*Pixel coordinate grounding data*:
....
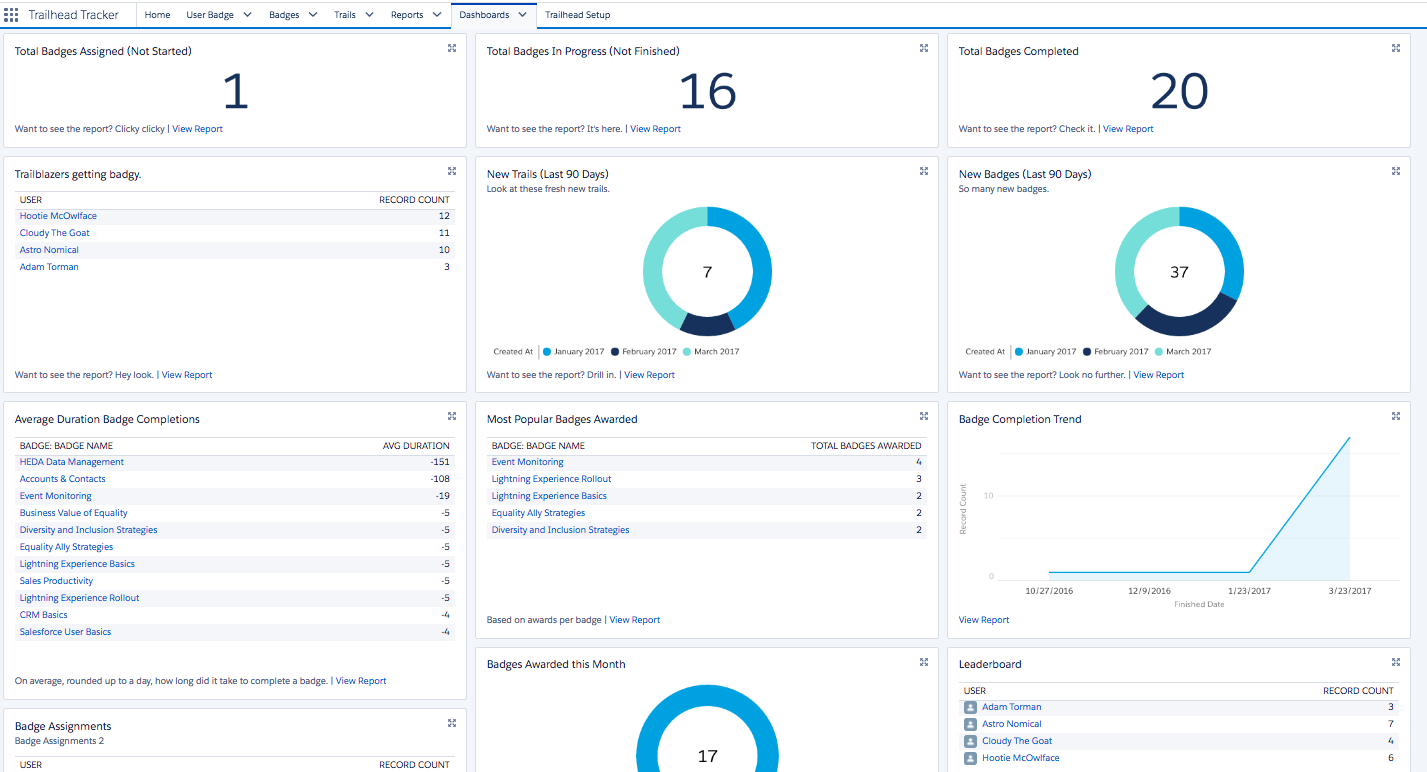
Task: Open the User Badge tab dropdown arrow
Action: coord(247,15)
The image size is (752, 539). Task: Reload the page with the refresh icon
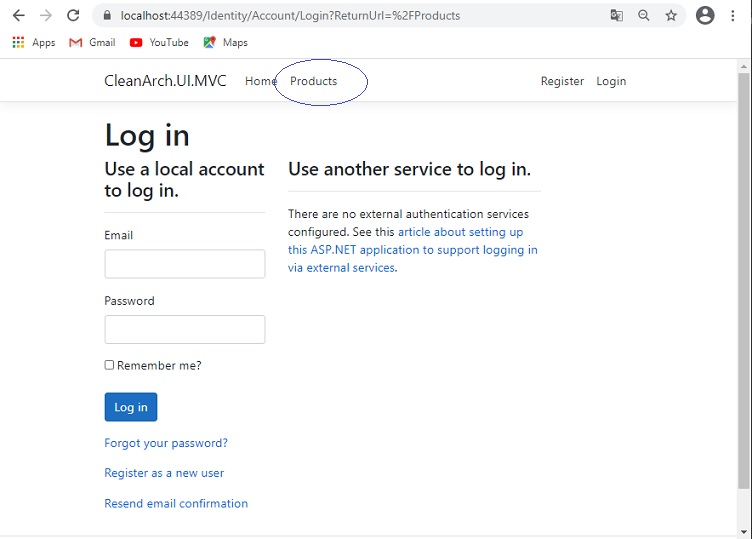pos(73,15)
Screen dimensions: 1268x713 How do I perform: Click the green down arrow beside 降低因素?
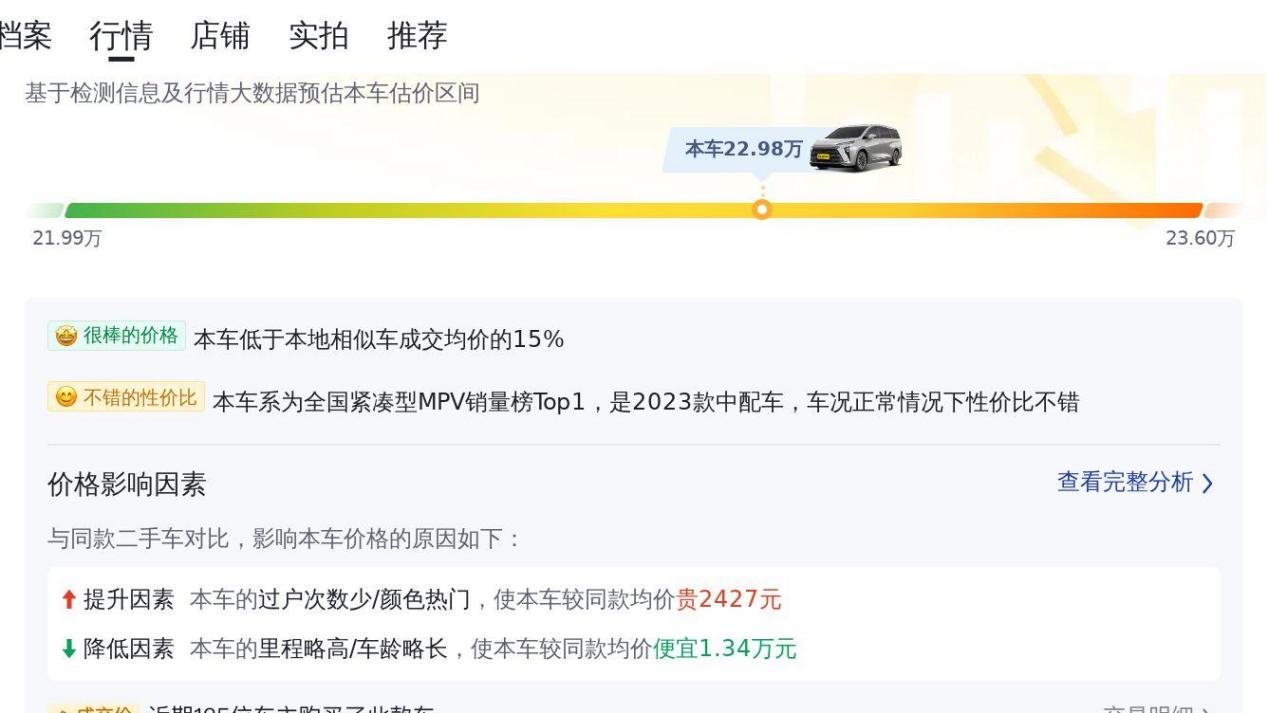click(67, 649)
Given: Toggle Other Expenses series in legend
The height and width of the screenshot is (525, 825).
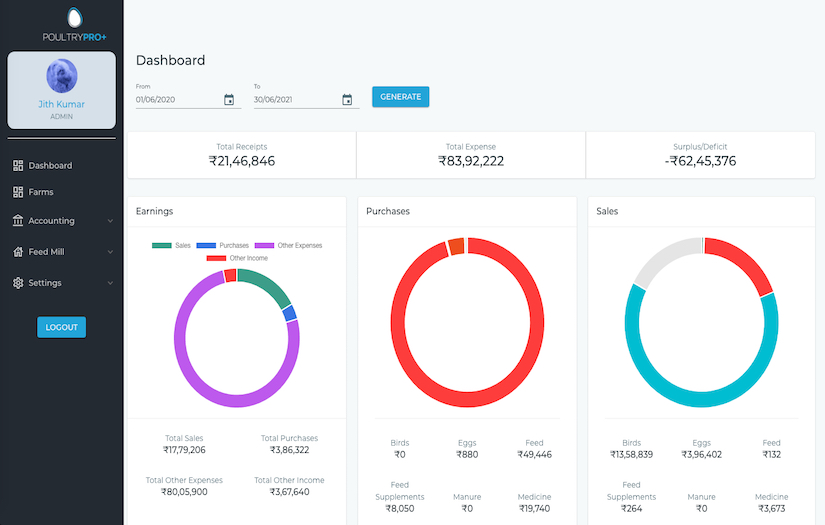Looking at the screenshot, I should pos(288,245).
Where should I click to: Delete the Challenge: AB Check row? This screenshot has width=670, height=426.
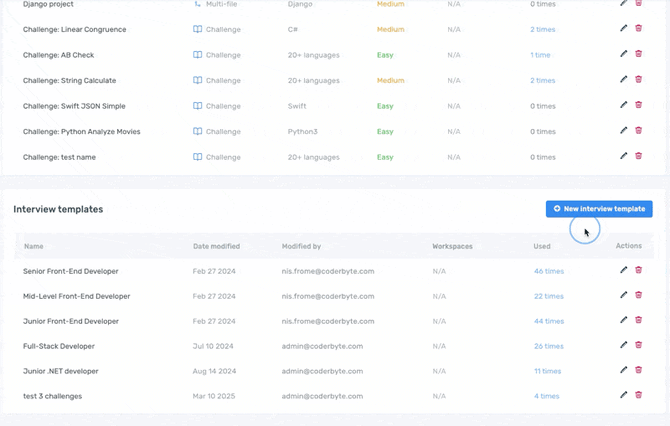[639, 55]
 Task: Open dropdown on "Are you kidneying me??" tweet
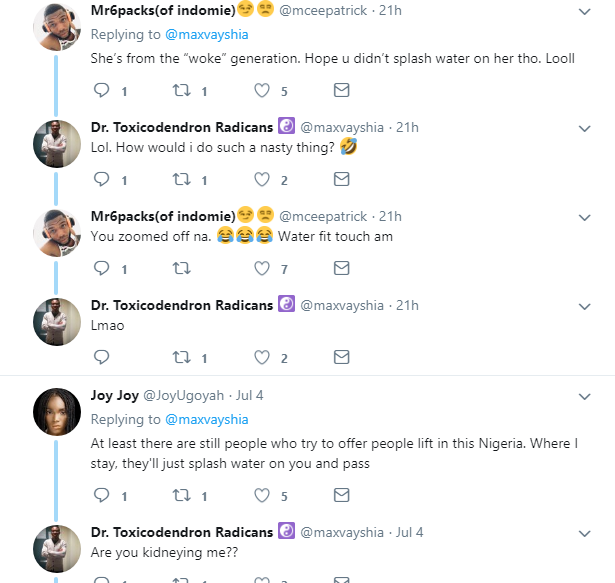click(x=586, y=533)
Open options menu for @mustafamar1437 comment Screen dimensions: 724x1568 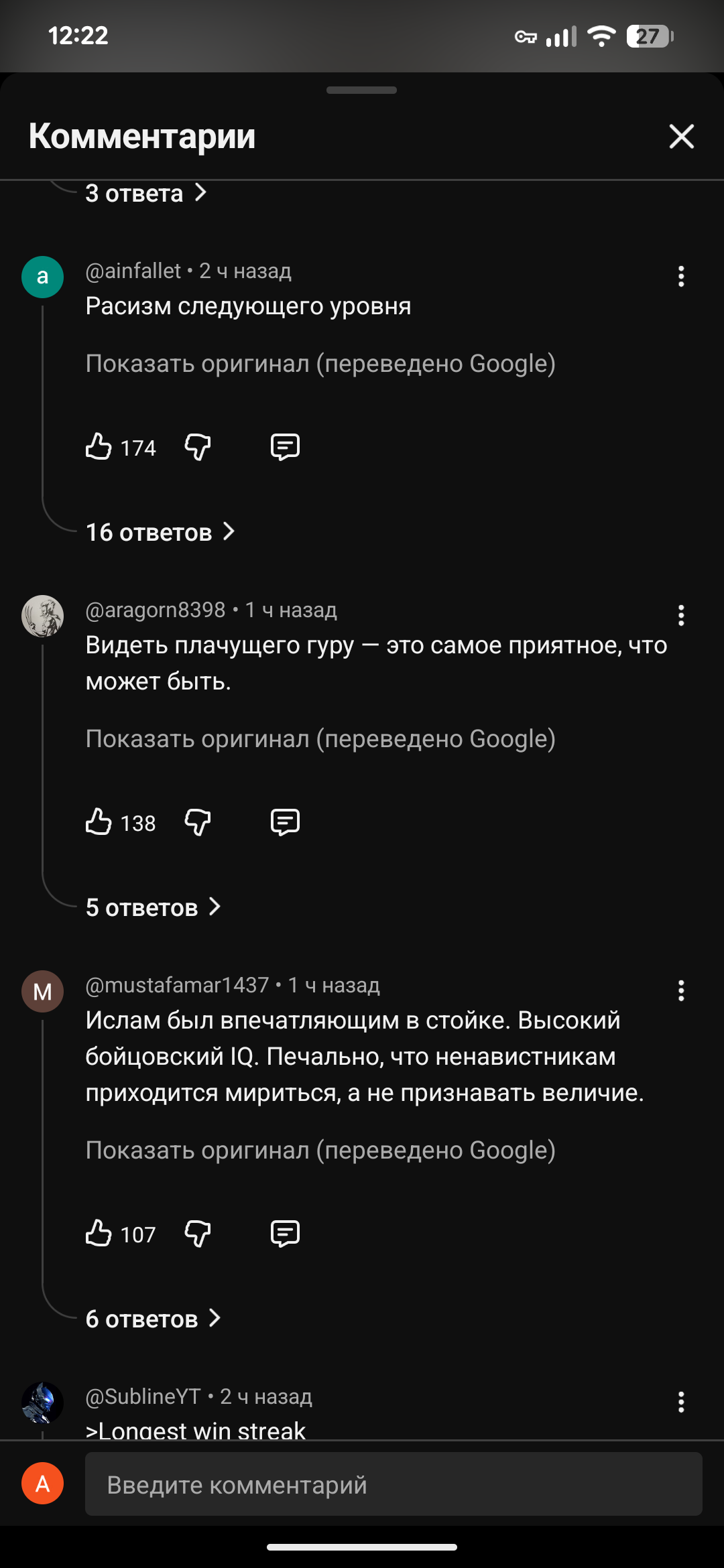click(681, 990)
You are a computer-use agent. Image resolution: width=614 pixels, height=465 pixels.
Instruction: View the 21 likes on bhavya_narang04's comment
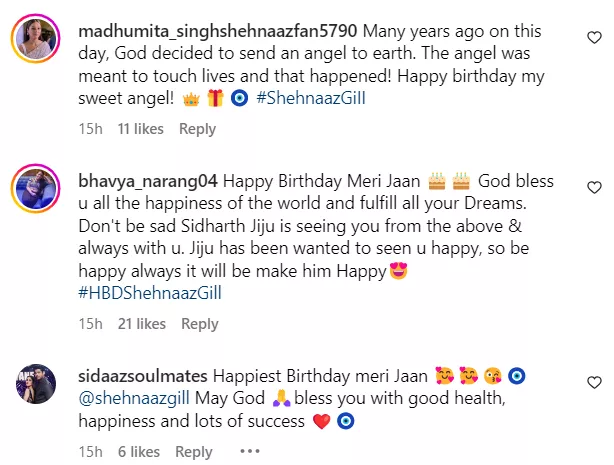click(x=142, y=324)
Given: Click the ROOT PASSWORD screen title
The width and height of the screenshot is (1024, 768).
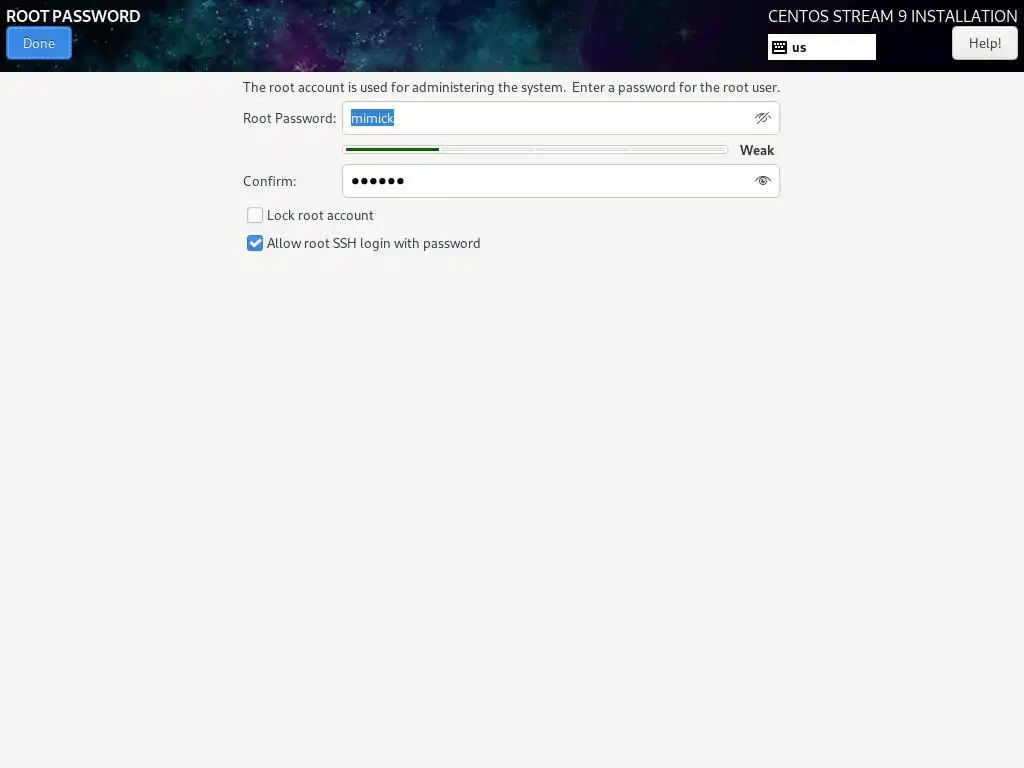Looking at the screenshot, I should (73, 16).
....
*Required work*:
Filter the records above and copy every line that contains the word "Given".

*Result of this task*:
Given: Toggle Other Expenses series in legend
Given: Click the ROOT PASSWORD screen title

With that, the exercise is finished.